The NeoVista Epi-Rad90 System™ is accepted by the U.S. Food and Drug Administration (FDA) under the provisions of an Investigational Device Exemption (IDE) which allows the investigational device to be used in order to collect safety and effectiveness data required to support a premarket approval application or a 510(k) submission to the FDA. This is an investigational research use.
POLICY
Intraocular placement of a radiation source for the treatment of choroidal neovascularization is considered investigational.
IMPORTANT REMINDER
We develop Medical Policies to provide guidance to Members and Providers. This Medical Policy relates only to the services or supplies described in it. The existence of a Medical Policy is not an authorization, certification, explanation of benefits or a contract for the service (or supply) that is referenced in the Medical Policy. For a determination of the benefits that a Member is entitled to receive under his or her health plan, the Member's health plan must be reviewed. If there is a conflict between the Medical Policy and a health plan, the express terms of the health plan will govern.
ADDITIONAL INFORMATION
Well-designed studies with long-term follow-up published in peer-reviewed journals regarding the use of intraocular placement of a radiation source for the treatment of choroidal neovascularization are not available. It is not known if this technology improves net health outcomes.
The FDA considers the NeoVista Epi-Rad90 System™ under the provisions of an Investigational Device Exemption (IDE) which allows the investigational device to be used in order to collect safety and effectiveness data required to support a premarket approval application or a 510(k) submission to the FDA. This is a research use.
SOURCES
Avila, M. P., Farah, M. E., Santos, A., Kapran, Z., Duprat, J. P., Woodard, B. W., et al. (2009). Twelve-month safety and visual acuity results from a feasibility study of intraocular, epiretinal radiation therapy for the treatment of subfoveal CNV secondary to AMD. Retina, 29 (2), 157-69.
Avila, M. P., Farah, M. E., Santos, A., Duprat, J. P., Woodard, B. W., Nau, J. (2009). Twelve-month short-term safety and visual-acuity results from a multicentre prospective study of epiretinal strontium-90 brachytherapy with bevacizumab for the treatment of subfoveal choroidal neovascularisation secondary to age-related macular degeneration. British Journal of Ophthalmology, 93 (3), 305-309.
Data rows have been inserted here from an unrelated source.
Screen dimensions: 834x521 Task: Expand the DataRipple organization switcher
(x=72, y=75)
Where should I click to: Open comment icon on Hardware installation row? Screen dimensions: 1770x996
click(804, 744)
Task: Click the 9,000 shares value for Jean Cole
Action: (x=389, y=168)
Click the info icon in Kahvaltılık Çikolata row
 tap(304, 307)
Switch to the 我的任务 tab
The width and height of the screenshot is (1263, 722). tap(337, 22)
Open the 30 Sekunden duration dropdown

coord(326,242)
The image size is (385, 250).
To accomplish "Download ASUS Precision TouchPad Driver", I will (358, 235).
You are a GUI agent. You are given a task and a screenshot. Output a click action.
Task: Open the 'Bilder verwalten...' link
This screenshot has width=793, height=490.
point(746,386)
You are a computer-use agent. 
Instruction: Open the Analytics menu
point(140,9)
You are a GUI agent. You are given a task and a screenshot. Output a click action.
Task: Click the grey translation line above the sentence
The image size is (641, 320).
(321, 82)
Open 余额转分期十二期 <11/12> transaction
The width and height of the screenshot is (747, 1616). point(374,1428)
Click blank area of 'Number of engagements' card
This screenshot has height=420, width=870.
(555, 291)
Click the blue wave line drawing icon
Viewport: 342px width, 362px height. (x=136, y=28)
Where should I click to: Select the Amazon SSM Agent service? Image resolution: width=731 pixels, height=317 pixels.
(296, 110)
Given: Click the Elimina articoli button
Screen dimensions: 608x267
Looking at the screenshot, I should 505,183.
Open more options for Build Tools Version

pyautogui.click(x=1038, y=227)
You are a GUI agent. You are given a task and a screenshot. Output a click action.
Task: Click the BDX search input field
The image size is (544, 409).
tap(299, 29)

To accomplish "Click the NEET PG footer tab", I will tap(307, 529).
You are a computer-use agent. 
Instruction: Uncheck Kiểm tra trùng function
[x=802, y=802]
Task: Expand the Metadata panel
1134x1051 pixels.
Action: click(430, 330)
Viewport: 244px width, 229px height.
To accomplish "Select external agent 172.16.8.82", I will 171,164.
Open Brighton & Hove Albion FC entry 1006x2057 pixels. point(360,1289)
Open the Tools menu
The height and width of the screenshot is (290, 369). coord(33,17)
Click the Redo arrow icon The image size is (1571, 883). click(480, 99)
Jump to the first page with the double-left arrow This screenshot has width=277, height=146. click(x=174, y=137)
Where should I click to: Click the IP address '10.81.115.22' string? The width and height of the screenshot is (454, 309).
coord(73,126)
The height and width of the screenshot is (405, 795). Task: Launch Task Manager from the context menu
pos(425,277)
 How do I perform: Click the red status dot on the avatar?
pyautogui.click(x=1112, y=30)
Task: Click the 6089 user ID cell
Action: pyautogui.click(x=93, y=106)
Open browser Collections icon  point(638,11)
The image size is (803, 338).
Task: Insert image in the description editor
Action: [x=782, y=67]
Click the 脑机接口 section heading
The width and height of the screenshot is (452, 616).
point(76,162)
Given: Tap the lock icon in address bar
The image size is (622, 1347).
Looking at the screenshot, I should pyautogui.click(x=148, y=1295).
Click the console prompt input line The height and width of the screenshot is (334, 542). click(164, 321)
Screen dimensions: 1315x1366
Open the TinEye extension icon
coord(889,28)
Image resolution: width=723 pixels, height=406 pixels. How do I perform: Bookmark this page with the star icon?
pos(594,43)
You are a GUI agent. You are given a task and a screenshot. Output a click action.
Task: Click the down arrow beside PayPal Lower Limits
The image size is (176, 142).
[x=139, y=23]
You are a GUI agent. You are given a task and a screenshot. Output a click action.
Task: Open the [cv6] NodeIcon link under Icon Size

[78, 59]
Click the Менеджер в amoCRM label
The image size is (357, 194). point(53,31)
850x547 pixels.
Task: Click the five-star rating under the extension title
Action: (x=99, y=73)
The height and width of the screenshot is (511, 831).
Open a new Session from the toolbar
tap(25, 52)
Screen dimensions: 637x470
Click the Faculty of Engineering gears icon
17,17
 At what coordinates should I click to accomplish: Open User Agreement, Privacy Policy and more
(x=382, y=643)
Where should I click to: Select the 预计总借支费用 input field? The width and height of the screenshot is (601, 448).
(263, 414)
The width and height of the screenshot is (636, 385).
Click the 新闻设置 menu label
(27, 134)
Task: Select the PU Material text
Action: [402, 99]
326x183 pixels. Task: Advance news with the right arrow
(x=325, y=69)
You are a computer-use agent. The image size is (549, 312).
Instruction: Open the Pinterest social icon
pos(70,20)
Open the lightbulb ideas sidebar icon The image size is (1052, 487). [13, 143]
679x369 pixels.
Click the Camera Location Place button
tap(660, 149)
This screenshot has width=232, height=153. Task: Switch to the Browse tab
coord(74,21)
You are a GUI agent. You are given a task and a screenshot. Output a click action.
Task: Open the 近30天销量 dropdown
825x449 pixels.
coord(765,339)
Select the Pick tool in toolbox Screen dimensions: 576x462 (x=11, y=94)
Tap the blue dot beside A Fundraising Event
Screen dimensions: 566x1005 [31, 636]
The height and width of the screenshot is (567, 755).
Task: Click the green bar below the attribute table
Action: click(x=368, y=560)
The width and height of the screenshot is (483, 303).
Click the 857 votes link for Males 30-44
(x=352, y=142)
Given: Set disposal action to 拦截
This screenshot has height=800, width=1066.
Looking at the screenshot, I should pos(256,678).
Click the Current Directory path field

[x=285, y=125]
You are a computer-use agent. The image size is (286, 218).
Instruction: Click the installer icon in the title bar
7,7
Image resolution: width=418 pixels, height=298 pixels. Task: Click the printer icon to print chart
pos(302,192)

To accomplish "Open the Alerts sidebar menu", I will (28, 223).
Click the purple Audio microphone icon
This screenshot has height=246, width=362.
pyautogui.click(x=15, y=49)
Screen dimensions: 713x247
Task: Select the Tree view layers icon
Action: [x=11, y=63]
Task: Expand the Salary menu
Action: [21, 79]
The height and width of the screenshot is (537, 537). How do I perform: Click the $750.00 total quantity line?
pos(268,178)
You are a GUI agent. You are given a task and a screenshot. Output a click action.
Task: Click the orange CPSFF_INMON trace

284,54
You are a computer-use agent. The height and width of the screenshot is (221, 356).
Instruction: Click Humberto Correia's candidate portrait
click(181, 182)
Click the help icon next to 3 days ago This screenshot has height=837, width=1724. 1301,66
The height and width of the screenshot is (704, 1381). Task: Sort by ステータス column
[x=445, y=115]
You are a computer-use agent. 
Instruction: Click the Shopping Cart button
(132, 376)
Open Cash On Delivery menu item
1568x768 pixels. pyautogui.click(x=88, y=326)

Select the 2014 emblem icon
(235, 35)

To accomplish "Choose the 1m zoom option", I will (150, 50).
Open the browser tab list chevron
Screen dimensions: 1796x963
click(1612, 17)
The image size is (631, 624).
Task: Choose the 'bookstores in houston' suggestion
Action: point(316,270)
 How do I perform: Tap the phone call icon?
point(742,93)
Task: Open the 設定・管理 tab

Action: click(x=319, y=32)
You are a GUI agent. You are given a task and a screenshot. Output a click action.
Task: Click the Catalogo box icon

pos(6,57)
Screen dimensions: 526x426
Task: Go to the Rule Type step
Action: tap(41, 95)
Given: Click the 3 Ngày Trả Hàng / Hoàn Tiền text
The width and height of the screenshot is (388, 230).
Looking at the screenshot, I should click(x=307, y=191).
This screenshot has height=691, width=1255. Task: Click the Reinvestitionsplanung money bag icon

BlueCross BlueShield Association. Medical Policy Reference Manual. (1:2010). Epiretinal radiation therapy for age-related macular degeneration (9.03.20). Retrieved January 21, 2010 from BlueWeb.
ORIGINAL EFFECTIVE DATE: 7/10/2010
MOST RECENT REVIEW DATE: 7/10/2010
ID_BA
Policies included in the Medical Policy Manual are not intended to certify coverage availability. They are medical determinations about a particular technology, service, drug, etc. While a policy or technology may be medically necessary, it could be excluded in a member's benefit plan. Please check with the appropriate claims department to determine if the service in question is a covered service under a particular benefit plan. Use of the Medical Policy Manual is not intended to replace independent medical judgment for treatment of individuals. The content on this Web site is not intended to be a substitute for professional medical advice in any way. Always seek the advice of your physician or other qualified health care provider if you have questions regarding a medical condition or treatment.
This document has been classified as public information.